Лицо у нее перекошено, голос хриплый, такой я еще никогда ее не видел. Я безропотно даю себя колотить, мне больно за себя и за нее тоже — ей так трудно найти слова пообиднее, чтобы поглубже меня уязвить.
— Ты… ты знаешь кто? Ты дерьмо! Ты дерьмо и эгоист!
Мне удается поймать сначала одну ее руку, потом другую. Я обнимаю ее, она плачет. Я глажу ее по голове, у нее вздохи чередуются с приступами рыданий. Ты права, Эльза, я дерьмо и эгоист. Я порчу жизнь всем, кто меня окружает, да только поверь мне, я ведь и сам не знаю, чего я хочу, я просто тяну время. Мне желанна другая женщина, но очень может статься, что я ее стыжусь и желать ее я тоже стыжусь. Мне страшно тебя потерять, но я, возможно, все делаю, чтобы ты меня оставила. Да, мне было бы весьма приятно видеть, как ты укладываешь чемодан и исчезаешь в ночи. Я понесся бы к Италии — и там я, возможно, понял бы, что мне не хватает тебя. Но ведь ты остаешься здесь, ты вцепилась в меня и в наше супружеское ложе, ни в какой ночи ты не исчезнешь, ты никогда этого не сделаешь, не пойдешь на риск, потому что я ведь, возможно, и не стану по тебе тосковать, а ты женщина осмотрительная.
* * *
Дворники у меня выключены.
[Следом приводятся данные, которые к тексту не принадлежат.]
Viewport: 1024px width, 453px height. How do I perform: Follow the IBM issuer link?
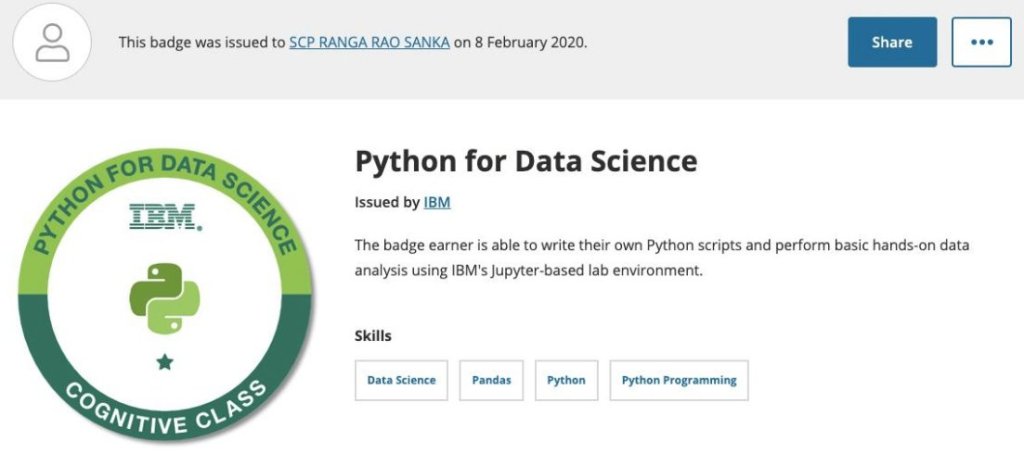click(x=437, y=202)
На ветровом стекле грязная пленка, мутная вуаль, отделяющая нас от остального мира. В машине стоит запах, типичный для машины, — резиновых ковриков, кожи сидений, отдушки «Arbre Magique». Есть там и мой собственный запах — запах лосьона после бритья, запах плаща, который провисел все лето у входной двери, а теперь снова составляет мне компанию, свернувшись валиком на заднем сиденье, словно пожилой кот. А самый особенный запах, покрывающий все остальные, — это запах Италии, запах ее ушей, ее волос, ее одежды. Сегодня на ней юбка в цветочек, которая на талии увенчана широким поясом из черного подрезиненного эластика, и кардиган из полотна с пропиткой. На груди у нее крест, посеребренный крест, на цепочке из тонких-претонких звеньев. Она то и дело подносит его к губам, поглядывая на мутноватый мир за стеклом, кажущийся совсем далеким. Несколько минут тому назад я спросил у нее, не холодно ли без чулок, и она ответила, что нет, не холодно, что ей вообще никогда не бывает холодно. Волосы у нее придерживаются бесконечным количеством металлических эмалированных заколок, со многих из них эмаль облупилась. Она — маленькая крестьяночка, одевающаяся на рыночных развалах или в этих лавочках без дверей, которыми заправляют застоявшиеся продавщицы, непрестанно жующие апельсиновую жевачку. Сегодня первая суббота октября, сегодня я везу ее на аборт.
До центра она доехала на автобусе, я поджидал ее возле остановки, она улыбнулась. Я так и не знаю, переживает ли она, мы об этом не говорили. Возможно, она уже делала аборты, об этом я ее тоже не спрашивал. Она спокойно уселась со мною рядом, целоваться мы не стали — в центре города рисковать ни к чему. Теперь Италия просто осторожная пассажирка, зверюшка, выбравшаяся за пределы своей привычной территории. Сегодня утром вид у нее суровый, задубевший, как ткань ее дешевенького кардигана. Она посасывает свой посеребренный крестик, и я чувствую — чего-то ей не хватает, что-то она позабыла там, в своей маленькой норе. От ее предельной сдержанности я чувствую себя немножко одиноко. Может, было бы легче, начни Италия переживать и хныкать, — я ведь настроился именно на это. А она, гляди-ка, с утра решила, что будет сильной, и глаза у нее сосредоточенные, как у человека, решившего за себя постоять. Возможно, она вовсе не такой уж нежной конституции, как мне раньше казалось, возможно, ей не так уж нужно, чтобы ее подбадривали.